TRECHO DO DOCUMENTO:
Eu, particularmente acho que todos devem se manifestar, desde que, claro, não sejam calúnias ou leviandades. Mas, no caso em tela, duas coisas chamam a atenção. Primeiro que ele faz ataques diretos a um oficial superior a quem deve respeito, independente do mesmo estar em uma condição de suspeito em um suposto crime. Depois que todos os militares estão escabreados com o tal memorando, afinal já vi PM sendo expulso por coisas medíocres. A manifestação do tenente é descabida, desrespeitosa e, a não ser que oficiais estejam imunes ao regimento da corporação, caberia um processo administrativo pelas afirmações.

E o que diz o regimento?

Art.166.Publicar o militar ou assemelhado, sem licença, ato ou documento oficial, ou criticar publicamente ato de seu superior ou assunto atinente à disciplina militar, ou a qualquer resolução do Governo. Pena – detenção, de dois meses a um ano, se o fato não constitui crime mais grave.

Art.216. Injuriar alguém, ofendendo-lhe a dignidade ou o decoro. Pena – detenção, até seis meses.

Faltou a SUPEL

Na operação desta terça-feira um detalhe grita, cadê a SUPEL nessa história? Foram expedidos dois mandados de prisão, um contra o oficial da PM e outro para o empresário gaúcho. De acordo com a polícia, ambos teriam confeccionado o edital de licitação de compra de equipamentos e software para execução dos Termos Circunstanciados, que foi largamente divulgado em 2018. O que está errado neste ponto é, o edital é de responsabilidade única e exclusiva da Superintendência de Licitações do Estado, e mesmo que eles tivessem entregue um edital prontinho, caberia a SUPEL revisar, conceder os prazos, avaliar recursos, identificar falhas, etc. Mas, ninguém da SUPEL foi alvo. Pode ser que tenhamos uma segunda incursão, investigando diretamente a Superintendência.

Não vai rolar

O governo federal anda divulgando através de alguns canais de direita, que o gasoduto Urucum-Porto Velho vai sair do papel e virar realidade em breve, graças a Nova Lei do Gás, proposta que tramita no Congresso Nacional desde 2013, que deverá ser aprovada. A questão é que se trata de uma obra complexa, cara, que o governo de Jair Bolsonaro não vai encarar. Além disso, dezenas de estudos já comprovaram que o custo/benefício não fecha a conta do fim do mês, portanto, pode esquecer investimento estrangeiro. Os mercados atendidos são pequenos e a obra requer licenças ambientais complicadíssimas. Sem falar que o mundo está de olho na Amazônia desde que Bolsonaro assumiu o governo. A notícia que vem circulando é só para atiçar a turma e depois arrumar uma desculpa jogando a culpa no MP e ambientalistas, declarando, “tá vendo? não me deixam fazer nada”. Mas a verdade mesmo é que, se fosse viável teria sido feita há muito tempo.

APLIQUE A LEITURA:
1/ Responda com base no trecho do documento:
(a) Quantos mandados de prisão foram expedidos na operação desta terça-feira, e contra quem?
(b) Desde que ano a Nova Lei do Gás tramita no Congresso Nacional?
(c) Qual é a pena prevista no Art. 216?
2/ Indique se cada afirmação está de acordo com o trecho do documento, respondendo sim ou não e citando as palavras que decidem:
(a) O edital de licitação cabe somente à Superintendência de Licitações do Estado.
(b) Integrantes da SUPEL foram alvo da operação.
(c) O Art. 166 estabelece detenção de seis meses a dois anos.

DADOS APRESENTADOS:

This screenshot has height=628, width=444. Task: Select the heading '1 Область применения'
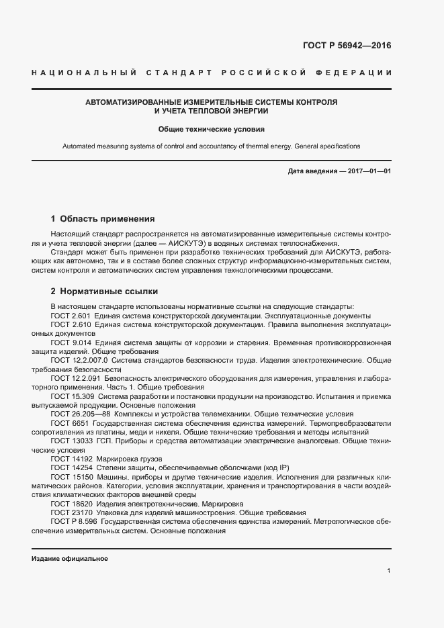(x=103, y=218)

PROBLEMAS RESOLVIDOS:
1/
(a) Dois: um contra o oficial da PM e outro para o empresário gaúcho.
(b) Desde 2013.
(c) Detenção, até seis meses.

2/
(a) Sim: "o edital é de responsabilidade única e exclusiva da Superintendência de Licitações do Estado".
(b) Não: "Mas, ninguém da SUPEL foi alvo."
(c) Não: "Pena – detenção, de dois meses a um ano, se o fato não constitui crime mais grave."